(TASK MATERIAL):
# # # # # # #

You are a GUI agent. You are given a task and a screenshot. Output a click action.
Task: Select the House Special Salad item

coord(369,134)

# # # # # # #

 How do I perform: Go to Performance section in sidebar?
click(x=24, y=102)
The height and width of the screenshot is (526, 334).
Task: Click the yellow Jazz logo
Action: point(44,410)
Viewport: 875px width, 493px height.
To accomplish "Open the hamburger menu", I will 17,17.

# # # # # # #

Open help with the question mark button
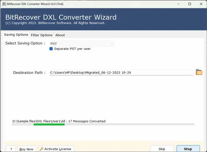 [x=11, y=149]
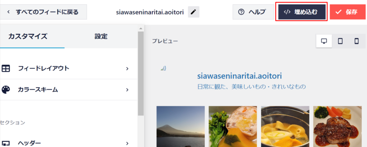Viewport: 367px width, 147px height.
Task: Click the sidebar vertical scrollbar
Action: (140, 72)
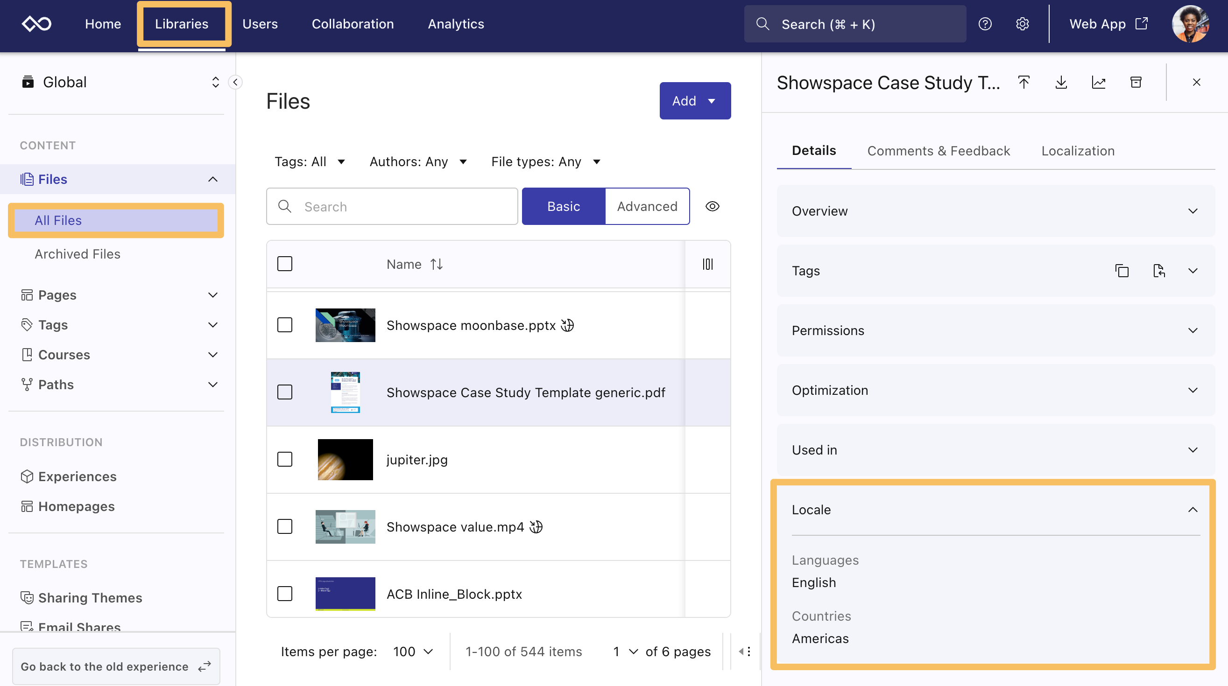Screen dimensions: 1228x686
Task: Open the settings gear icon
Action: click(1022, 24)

# # # # # # #

(YOUR INSTRUCTIONS): Echo the lines of the listing between the line containing "You are a GUI" and the line containing "coord(369,134)", inclusive, reproducing them unchanged.

(EXERCISE RESULT):
You are a GUI agent. You are given a task and a screenshot. Output a click action.
Task: Select the House Special Salad item

coord(369,134)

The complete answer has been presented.